Finding no driver license, officers needed three days to identify Sarkesians. Homicide detectives then compiled a short list of suspects - which at the time included Benavidez - but a lack of evidence stalled the case.

In June 1976, Benavidez broke a lock at the residential program and fled. He was later captured. In 1981, he pleaded no contest to another rape while he was in an Ogden halfway house and was eventually sent to prison. Since then, he has had occasional scrapes with police, most stemming from alcohol abuse.

As the months and then years passed, Benn and her family lost hope that the police would solve the case, though her father, now deceased, contacted investigators regularly. Her mother, now 86, always struggled with Sarkesians' death, Benn said.

But with Thursday's arrest, those long-held emotions turned to "extreme relief."

Inside the offices of the Cold Case squad, Sgt. Ron Millard sifts through the unsolved files looking for instances where additional investigation or DNA testing may make the difference. He dropped Sarkesians' case on Knighton's desk in February.

A biological sample sent to the state crime lab on Feb. 19 reopened the case and the subsequent DNA profile generated on March 30 ultimately matched Benavidez, who investigators say had no prior relationship with Sarkesians.

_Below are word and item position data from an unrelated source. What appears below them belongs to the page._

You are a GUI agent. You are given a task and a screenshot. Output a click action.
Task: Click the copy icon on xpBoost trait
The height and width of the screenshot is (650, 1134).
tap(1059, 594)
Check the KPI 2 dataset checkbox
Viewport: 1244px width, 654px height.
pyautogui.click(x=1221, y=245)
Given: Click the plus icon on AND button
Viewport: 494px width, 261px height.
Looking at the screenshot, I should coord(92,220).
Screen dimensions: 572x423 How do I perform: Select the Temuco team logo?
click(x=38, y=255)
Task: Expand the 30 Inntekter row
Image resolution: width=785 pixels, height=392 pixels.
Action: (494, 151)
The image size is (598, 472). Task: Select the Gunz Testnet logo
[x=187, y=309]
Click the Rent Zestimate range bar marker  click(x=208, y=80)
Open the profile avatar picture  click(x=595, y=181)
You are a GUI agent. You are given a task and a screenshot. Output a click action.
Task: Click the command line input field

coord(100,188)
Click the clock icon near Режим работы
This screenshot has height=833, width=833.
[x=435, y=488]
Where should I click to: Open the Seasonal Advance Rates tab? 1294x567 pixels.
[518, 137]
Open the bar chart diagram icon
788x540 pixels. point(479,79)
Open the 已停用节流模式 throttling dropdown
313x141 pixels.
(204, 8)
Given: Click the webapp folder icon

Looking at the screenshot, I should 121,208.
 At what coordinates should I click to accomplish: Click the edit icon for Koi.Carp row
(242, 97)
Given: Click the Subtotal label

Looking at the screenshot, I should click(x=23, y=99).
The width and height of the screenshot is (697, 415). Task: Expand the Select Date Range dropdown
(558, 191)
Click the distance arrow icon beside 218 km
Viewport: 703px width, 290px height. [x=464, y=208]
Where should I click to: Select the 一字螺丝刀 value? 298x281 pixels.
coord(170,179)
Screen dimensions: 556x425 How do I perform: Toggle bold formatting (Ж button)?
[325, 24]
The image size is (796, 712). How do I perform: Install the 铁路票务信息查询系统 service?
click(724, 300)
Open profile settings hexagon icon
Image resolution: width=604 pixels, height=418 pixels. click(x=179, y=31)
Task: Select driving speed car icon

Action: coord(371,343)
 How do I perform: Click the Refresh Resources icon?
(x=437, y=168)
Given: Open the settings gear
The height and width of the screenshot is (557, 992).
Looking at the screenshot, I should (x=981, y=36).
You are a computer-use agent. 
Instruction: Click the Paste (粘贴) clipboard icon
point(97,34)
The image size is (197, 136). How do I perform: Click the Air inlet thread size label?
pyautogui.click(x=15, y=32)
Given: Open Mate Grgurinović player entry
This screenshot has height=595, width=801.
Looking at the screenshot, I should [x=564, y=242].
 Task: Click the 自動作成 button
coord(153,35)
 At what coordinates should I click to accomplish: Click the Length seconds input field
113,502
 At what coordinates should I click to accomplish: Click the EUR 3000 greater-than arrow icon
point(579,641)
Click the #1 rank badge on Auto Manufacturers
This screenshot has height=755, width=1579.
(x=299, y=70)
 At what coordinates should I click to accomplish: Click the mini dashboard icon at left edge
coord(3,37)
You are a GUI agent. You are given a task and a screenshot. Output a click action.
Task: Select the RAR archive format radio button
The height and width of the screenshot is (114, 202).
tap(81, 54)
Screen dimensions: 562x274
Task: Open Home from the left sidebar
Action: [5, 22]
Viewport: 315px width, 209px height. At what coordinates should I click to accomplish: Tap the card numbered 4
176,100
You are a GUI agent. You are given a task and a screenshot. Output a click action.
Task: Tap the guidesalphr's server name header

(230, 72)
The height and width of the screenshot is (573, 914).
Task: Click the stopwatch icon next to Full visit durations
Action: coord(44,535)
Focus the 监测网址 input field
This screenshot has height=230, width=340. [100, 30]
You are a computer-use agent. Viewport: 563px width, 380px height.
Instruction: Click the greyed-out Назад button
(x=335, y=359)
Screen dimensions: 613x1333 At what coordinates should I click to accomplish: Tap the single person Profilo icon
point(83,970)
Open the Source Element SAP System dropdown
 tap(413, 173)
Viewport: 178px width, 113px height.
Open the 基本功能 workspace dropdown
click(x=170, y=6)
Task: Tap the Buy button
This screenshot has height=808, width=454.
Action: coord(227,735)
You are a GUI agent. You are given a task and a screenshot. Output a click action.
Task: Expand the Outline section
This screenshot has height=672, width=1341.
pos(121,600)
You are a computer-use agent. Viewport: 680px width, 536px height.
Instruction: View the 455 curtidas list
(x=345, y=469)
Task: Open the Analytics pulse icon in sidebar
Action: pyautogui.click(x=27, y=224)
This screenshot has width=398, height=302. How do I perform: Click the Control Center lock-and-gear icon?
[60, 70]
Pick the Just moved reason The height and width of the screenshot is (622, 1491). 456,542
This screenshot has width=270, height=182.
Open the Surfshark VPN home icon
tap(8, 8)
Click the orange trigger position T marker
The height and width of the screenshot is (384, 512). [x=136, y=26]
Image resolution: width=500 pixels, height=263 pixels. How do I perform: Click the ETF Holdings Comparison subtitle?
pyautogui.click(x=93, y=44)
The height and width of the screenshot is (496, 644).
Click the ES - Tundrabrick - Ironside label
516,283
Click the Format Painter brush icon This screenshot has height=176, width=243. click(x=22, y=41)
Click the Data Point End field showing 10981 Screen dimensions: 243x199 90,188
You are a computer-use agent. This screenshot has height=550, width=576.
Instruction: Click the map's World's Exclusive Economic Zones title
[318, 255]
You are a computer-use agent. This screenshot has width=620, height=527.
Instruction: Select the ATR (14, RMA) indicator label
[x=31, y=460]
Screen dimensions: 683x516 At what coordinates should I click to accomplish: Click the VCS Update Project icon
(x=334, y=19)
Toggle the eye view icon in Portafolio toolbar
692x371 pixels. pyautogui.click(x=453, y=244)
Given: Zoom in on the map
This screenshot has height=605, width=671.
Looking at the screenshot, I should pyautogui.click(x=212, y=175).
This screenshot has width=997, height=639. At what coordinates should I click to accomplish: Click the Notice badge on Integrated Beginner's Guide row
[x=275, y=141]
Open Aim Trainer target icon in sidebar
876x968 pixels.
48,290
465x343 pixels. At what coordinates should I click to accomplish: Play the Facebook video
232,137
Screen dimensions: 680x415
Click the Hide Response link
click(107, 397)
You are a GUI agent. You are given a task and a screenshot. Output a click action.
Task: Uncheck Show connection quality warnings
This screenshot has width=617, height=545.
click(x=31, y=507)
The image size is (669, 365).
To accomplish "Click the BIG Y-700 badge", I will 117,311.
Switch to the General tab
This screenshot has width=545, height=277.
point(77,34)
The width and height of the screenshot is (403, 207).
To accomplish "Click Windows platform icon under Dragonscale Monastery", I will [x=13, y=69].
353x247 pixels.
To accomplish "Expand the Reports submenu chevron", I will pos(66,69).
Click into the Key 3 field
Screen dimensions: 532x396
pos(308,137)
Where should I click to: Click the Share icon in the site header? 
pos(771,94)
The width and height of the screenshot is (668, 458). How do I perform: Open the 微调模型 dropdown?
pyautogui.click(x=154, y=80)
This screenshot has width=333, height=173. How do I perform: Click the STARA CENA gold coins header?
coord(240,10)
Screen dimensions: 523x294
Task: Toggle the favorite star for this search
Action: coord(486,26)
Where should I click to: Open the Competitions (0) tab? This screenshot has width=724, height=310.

On Thursday, officers picked up Benavidez at his mother's home in Salt Lake City. After interviewing him at the station, Knighton booked Benavidez into the Salt Lake County Jail on suspicion of aggravated murder. Detectives plan to screen the case with the district attorney's office on Monday.

The arrest places Benn and her family at ease and she hopes it spurs investigators to renew efforts in other cases.

Salt Lake City Police Chief Rick Dinse says he expects this case to be a starting point for future success for the six-member Cold Case unit.